Among the entries below, find the line with "Click the 絞り込む filter button" and the line with "Where should I click to: Select". Return exactly those lines and every line between them, but no pictures.

— DATA PROVIDED —
===

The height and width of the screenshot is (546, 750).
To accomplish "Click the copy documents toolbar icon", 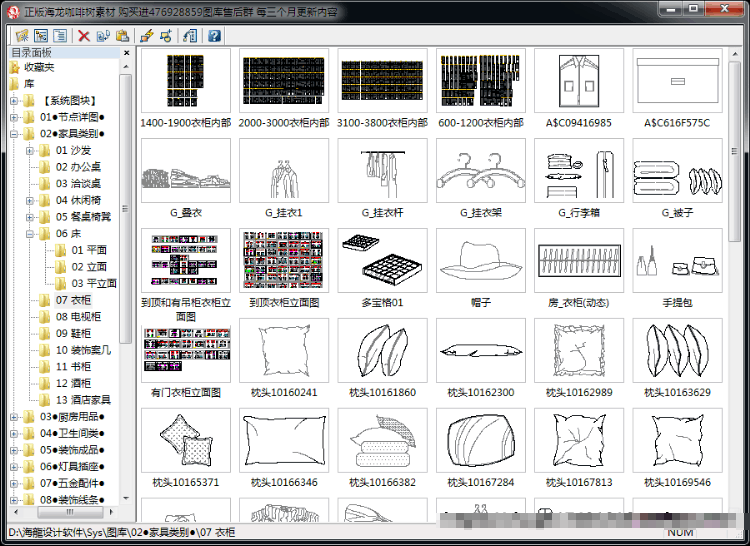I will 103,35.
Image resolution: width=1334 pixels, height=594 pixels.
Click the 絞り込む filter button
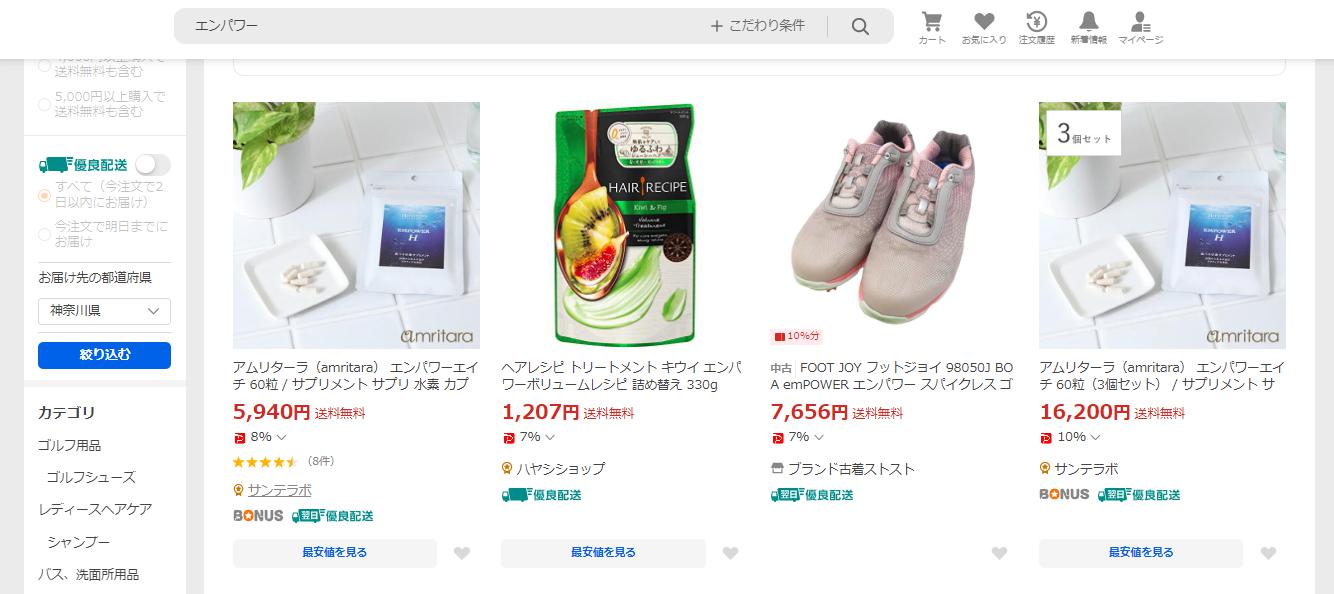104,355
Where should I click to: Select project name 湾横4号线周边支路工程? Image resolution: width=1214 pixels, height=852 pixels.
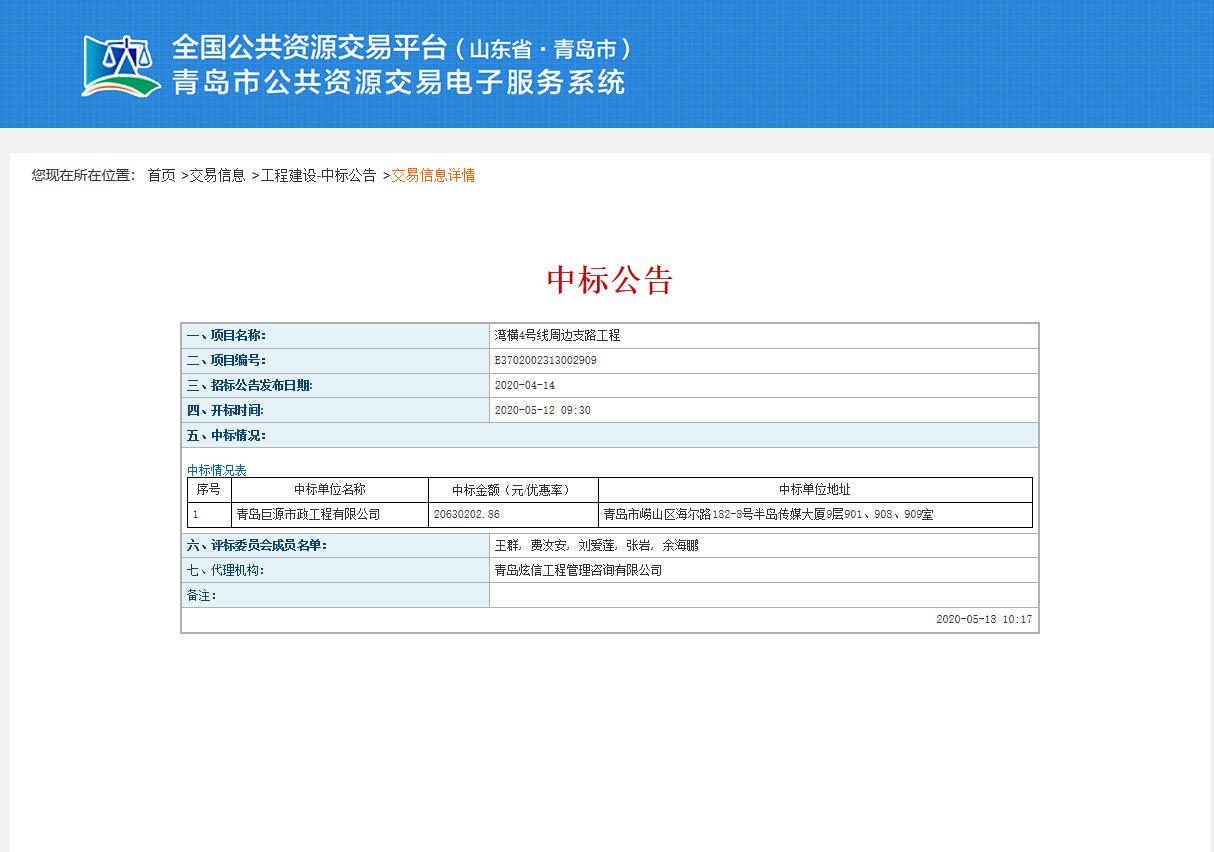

===

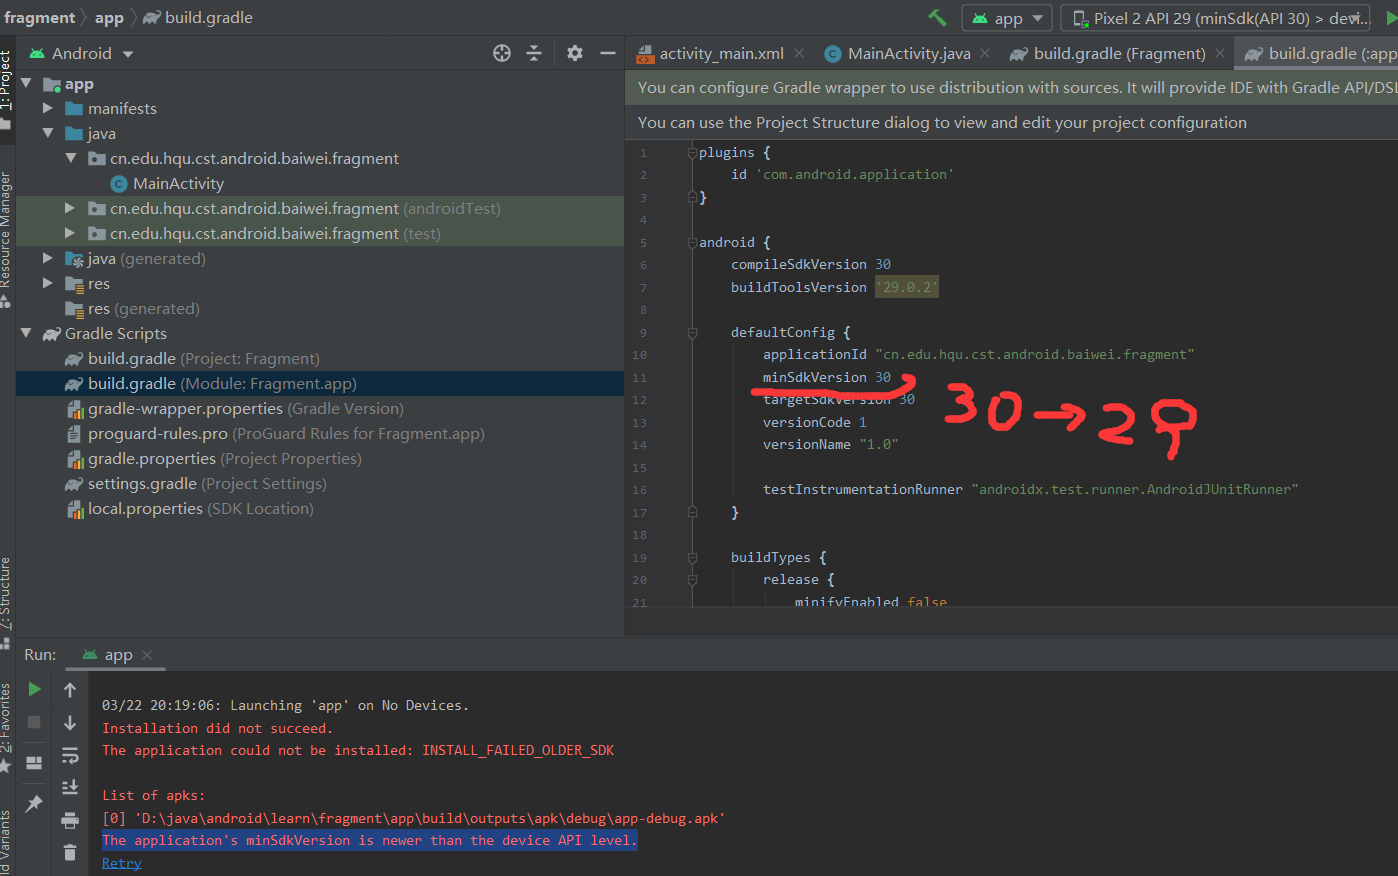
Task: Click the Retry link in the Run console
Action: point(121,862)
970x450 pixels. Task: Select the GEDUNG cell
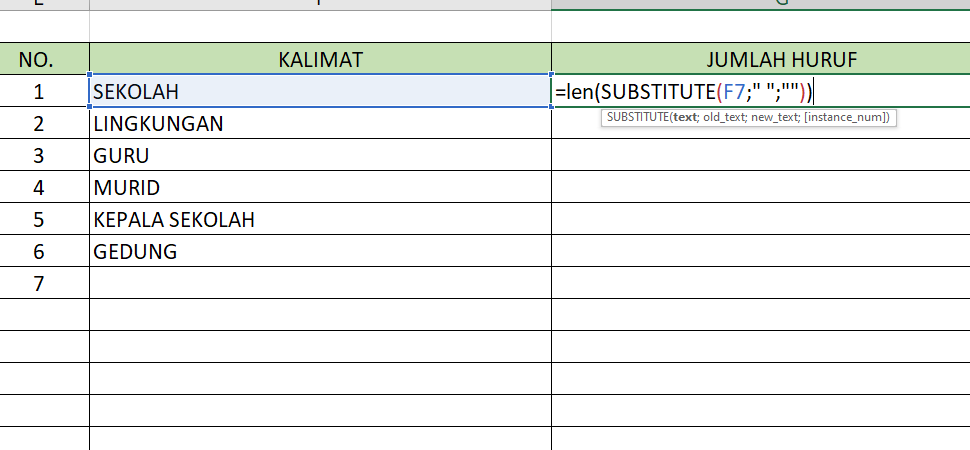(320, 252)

===

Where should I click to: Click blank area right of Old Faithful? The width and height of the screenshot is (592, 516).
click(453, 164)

===

— FINISHED EXERCISE —
Click the 絞り込む filter button
104,355
Where should I click to: Select project name 湾横4号线周边支路工程? Image resolution: width=1214 pixels, height=852 pixels.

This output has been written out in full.